In [1]:
from datasets import (load_dataset,
                      DatasetDict,
                      concatenate_datasets,
                    )
import pandas as pd

  from .autonotebook import tqdm as notebook_tqdm


In [2]:
DATASET_HUB = "BounharAbdelaziz/AL-Atlas-Moroccan-Darija-Pretraining-Dataset"

# Load the datasets to combine

In [3]:
jasper_dataset = load_dataset("JasperV13/Darija_Dataset")

In [4]:
jasper_darija_instruct_dataset = load_dataset("JasperV13/Darija_instruct")

In [5]:
abdeljalil_darija_topic_ds = load_dataset("abdeljalilELmajjodi/darija_topic_ds")

In [6]:
abdeljalil_darija_s2s_ds = load_dataset("abdeljalilELmajjodi/darija_s2s_ds")

In [7]:
abdeljalil_darija_qa_ds = load_dataset("abdeljalilELmajjodi/darija_qa_ds")

In [8]:
abdeljalil_darija_classification_ds = load_dataset("abdeljalilELmajjodi/darija_classification_ds")

In [9]:
bourbouh_subtitles_dataset = load_dataset("bourbouh/moroccan-darija-youtube-subtitles")

In [10]:
Darija_QA_dataset = load_dataset("Lyte/Darija-QA")

In [11]:
mo_darija_merged_dataset = load_dataset("tachicart/mo_darija_merged")

# Concatenate the datasets

In [12]:
# ------------------------------------------------------------------------------------------------------------ #
# ------------------------------------------------------------------------------------------------------------ #

def extract_and_stack_dataset(dataset, dataset_source, dataset_source_column, use_source_from_dataset, metadata_columns):
    """
    Stack multiple text columns into a single "text" column, keeping metadata, and add dataset_source as a separate column.

    Args:
        dataset (DatasetDict or Dataset): The dataset or dataset dict to process.
        dataset_source (str): The source of the dataset to add as a separate column.
        dataset_source_column (str): In case the dataset has the source, use it.
        use_source_from_dataset (bool): Whether to use the 'source' column from the dataset.
        metadata_columns (list or str): List of columns (or single column) to exclude (used as metadata).

    Returns:
        DatasetDict: A DatasetDict with stacked text, metadata columns, and dataset_source as a separate column.
    """
    if isinstance(metadata_columns, str):
        metadata_columns = [metadata_columns]  # Handle single column as a list

    def transform(sample):
        # Check for columns that don't exist in the dataset
        for col in metadata_columns:
            if col not in sample:
                raise KeyError(f"Column '{col}' is not in the dataset. Available columns: {list(sample.keys())}")
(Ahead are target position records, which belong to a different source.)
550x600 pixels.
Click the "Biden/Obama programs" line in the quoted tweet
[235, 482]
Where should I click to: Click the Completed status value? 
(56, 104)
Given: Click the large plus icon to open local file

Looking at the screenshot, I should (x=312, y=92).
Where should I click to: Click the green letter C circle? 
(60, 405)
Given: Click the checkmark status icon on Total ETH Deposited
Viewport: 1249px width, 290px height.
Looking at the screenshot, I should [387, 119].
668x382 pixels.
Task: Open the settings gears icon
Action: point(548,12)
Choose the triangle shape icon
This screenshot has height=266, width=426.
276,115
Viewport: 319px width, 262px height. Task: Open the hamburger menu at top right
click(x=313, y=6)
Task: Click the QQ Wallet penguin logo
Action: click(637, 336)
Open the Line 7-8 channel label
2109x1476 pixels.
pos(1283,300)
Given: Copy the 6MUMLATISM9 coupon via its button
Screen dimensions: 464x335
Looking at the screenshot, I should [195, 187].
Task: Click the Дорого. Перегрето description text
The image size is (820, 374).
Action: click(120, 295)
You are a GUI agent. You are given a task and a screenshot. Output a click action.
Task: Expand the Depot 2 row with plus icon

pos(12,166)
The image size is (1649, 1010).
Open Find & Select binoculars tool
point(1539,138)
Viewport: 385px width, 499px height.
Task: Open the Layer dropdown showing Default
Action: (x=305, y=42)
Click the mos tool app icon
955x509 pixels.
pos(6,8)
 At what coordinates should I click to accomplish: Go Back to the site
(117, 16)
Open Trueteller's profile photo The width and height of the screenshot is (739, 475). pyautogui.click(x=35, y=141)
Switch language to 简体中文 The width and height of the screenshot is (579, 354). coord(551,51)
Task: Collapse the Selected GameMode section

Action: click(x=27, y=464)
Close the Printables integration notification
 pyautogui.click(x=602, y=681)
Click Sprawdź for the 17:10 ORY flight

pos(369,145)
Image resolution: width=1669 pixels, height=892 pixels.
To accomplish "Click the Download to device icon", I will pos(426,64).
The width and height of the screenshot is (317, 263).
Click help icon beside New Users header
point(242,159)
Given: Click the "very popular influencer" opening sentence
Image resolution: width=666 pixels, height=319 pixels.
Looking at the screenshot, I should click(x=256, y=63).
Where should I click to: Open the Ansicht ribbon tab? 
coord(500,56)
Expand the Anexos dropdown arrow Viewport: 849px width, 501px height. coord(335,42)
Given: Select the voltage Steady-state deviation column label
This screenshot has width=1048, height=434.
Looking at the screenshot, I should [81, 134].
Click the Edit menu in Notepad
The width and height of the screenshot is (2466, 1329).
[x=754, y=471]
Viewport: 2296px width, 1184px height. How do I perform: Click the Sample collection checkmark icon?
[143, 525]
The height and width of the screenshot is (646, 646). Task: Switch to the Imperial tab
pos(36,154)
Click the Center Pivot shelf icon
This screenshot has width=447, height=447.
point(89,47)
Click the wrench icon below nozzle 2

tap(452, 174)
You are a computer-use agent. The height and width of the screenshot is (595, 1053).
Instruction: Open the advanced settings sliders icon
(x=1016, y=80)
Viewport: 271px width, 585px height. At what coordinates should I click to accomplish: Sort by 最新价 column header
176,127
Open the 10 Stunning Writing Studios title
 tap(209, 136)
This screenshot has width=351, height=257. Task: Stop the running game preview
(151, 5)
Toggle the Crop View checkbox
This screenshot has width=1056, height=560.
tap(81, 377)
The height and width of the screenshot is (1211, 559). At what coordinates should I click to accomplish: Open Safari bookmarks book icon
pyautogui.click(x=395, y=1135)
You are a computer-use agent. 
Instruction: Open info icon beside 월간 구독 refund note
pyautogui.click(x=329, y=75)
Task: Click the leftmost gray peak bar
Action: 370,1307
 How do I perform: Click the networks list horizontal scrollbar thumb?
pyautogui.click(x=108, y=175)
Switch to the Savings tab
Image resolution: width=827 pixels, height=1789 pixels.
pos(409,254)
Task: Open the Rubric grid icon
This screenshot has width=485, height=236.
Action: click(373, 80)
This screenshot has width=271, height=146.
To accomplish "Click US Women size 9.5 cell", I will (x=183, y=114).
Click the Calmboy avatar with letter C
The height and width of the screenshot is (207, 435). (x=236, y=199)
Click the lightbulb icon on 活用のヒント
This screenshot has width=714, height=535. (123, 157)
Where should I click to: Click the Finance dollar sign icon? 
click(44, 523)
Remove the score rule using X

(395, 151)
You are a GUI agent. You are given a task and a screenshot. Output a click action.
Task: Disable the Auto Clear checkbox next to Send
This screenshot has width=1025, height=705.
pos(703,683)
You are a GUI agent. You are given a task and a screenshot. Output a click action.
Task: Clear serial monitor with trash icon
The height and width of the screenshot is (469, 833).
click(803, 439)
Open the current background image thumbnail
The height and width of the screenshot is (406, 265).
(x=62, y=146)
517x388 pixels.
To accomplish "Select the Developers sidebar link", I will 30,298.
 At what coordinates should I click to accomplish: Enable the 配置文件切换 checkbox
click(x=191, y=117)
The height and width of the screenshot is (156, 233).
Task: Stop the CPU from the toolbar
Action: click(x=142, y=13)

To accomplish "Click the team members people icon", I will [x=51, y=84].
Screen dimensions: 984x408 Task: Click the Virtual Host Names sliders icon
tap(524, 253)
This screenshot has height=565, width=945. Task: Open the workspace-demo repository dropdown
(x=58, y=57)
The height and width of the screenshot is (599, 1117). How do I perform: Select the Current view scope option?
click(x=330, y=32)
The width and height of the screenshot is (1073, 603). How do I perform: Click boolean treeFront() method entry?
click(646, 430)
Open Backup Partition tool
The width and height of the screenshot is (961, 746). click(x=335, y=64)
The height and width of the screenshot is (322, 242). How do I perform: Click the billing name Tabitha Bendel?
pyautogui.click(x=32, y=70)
        # Identify text columns to stack (all columns except excluded)
        text_columns = [col for col in sample.keys() if col not in metadata_columns]
        stacked_text = []
        metadata_list = {col: [] for col in metadata_columns}  # Initialize metadata dict

        # Stack text and metadata
        for col in text_columns:
            if isinstance(sample[col], list):  # Handle batch mapping with lists
                stacked_text.extend(sample[col])
                for meta_col in metadata_columns:
                    metadata_list[meta_col].extend(sample[meta_col])
            else:
                stacked_text.append(sample[col])
                for meta_col in metadata_columns:
                    metadata_list[meta_col].append(sample[meta_col])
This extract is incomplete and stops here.